EXERCISE REQUIREMENTS>
With pictures left out, only the lines from the one containing "Screen dimensions: 1023x630" through the end of the records should be reproduced exactly, please.

(Stored records)
::::

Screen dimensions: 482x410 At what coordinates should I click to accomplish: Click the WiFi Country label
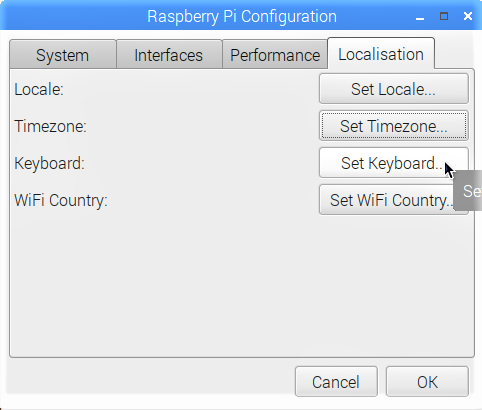pyautogui.click(x=61, y=200)
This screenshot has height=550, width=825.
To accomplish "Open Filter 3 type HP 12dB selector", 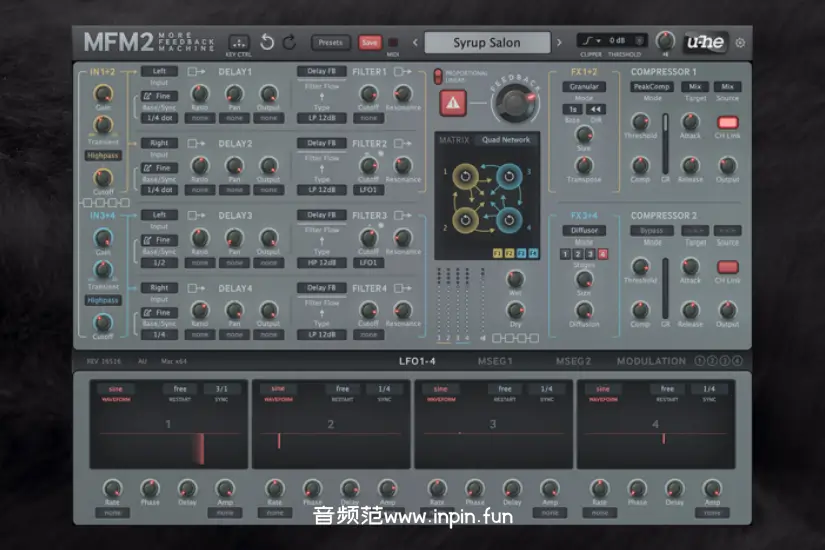I will [x=321, y=262].
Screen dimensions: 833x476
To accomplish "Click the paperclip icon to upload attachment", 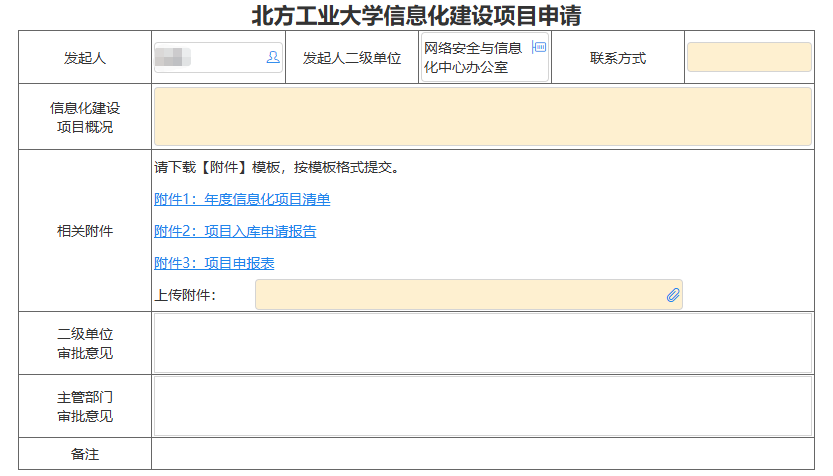I will tap(673, 295).
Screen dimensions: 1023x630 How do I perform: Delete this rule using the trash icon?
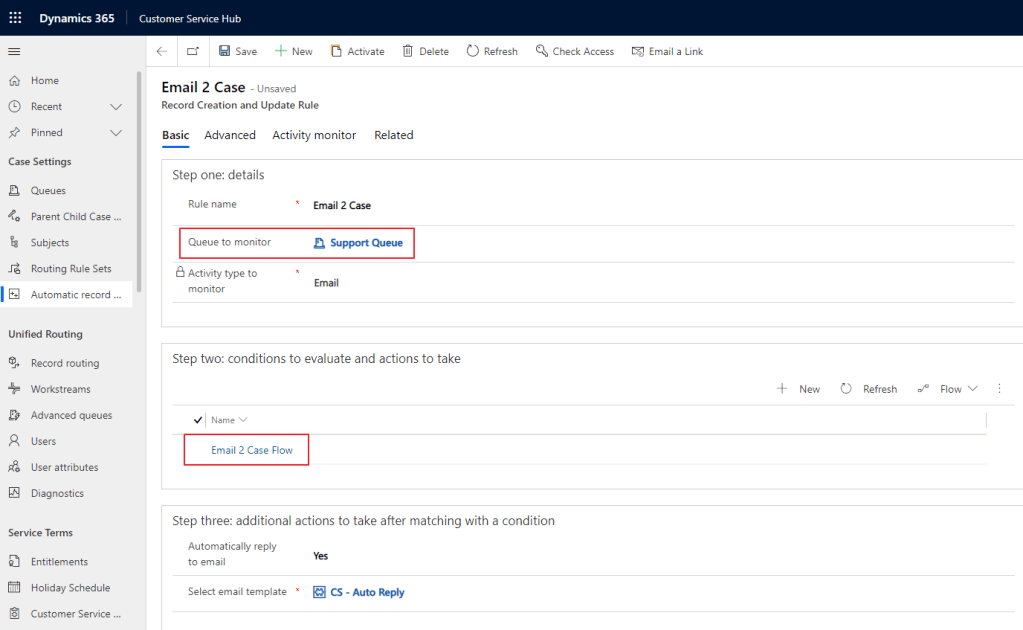pos(425,51)
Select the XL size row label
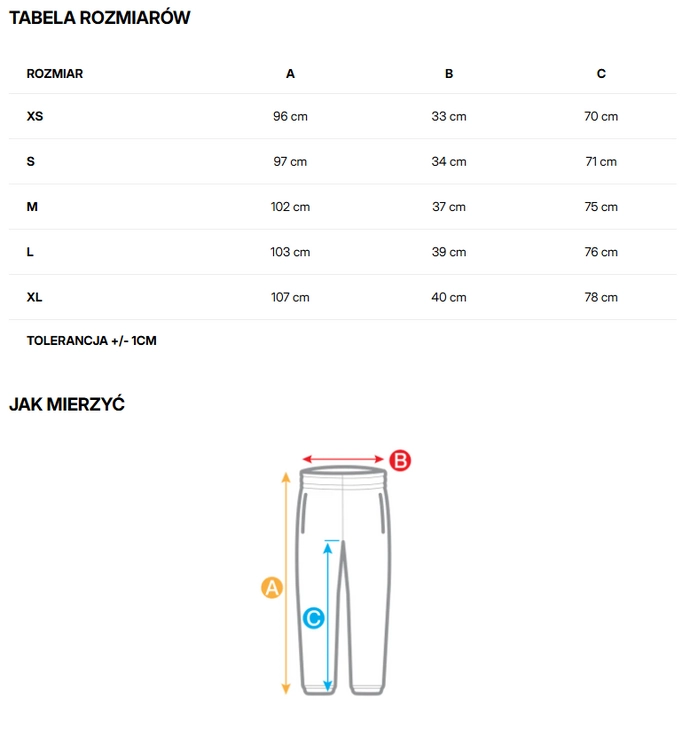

::::

COMPLETED EXERCISE>
Screen dimensions: 1023x630 How do I perform: Delete this rule using the trash icon?
pos(425,51)
Select the XL size row label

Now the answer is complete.